Coach Landry, in that seemingly contradictory statement, described what discipline is all about . . . doing what we don't want to do so we can accomplish what we've always wanted. ("Contradictory Truths, Part One." Insight for Living, July 31, 2009)
For a variety of reasons, attaining the discipline of reading can be painful for our most reluctant readers. They may tell us they don’t really care about reading, but if we could wave a magic wand and make them accurate, fluent, expressive, comprehending readers, not one of them would turn us down. But there isn’t such a wand, and we know that they will never become wild readers if they don’t read. So how can we get them to do what they don’t want to do in order to help them become what they must?
I love what Pat Scales says in Winning Back Your Reluctant Readers, “The answer is simple: Know the students, know the books, and seek creative ways to connect the two.”
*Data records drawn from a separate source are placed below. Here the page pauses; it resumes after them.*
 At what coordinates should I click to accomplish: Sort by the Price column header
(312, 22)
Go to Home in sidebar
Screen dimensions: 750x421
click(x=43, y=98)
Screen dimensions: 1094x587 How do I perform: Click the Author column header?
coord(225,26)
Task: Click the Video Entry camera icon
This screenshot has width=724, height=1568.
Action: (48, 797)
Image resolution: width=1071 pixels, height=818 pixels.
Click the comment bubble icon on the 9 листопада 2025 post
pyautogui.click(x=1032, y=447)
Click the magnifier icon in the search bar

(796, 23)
Pat is absolutely right. According to the Kids and Family Reading Report, the most likely reason our reluctant readers avoid reading is that they have trouble finding books they want to read.
Whether we work with 5-year-olds or 15-year-olds, we can help our reluctant readers by,
- making sure we have high-interest books at their reading level;
- providing as much choice as possible;
- buying, begging for, and borrowing books that match their personal interests;
- reading as many books as we can that match our students’ reading levels;
- staying up on the newest books, current trends, and must-have titles;
- giving weekly book talks to pique interest and promote titles; and
- reading the first chapter of a book we know they’ll love, and then handing it over.
Our hardest job, and highest calling, may very well be that of matchmaker, helping our most reluctant readers fall in love . . . with books.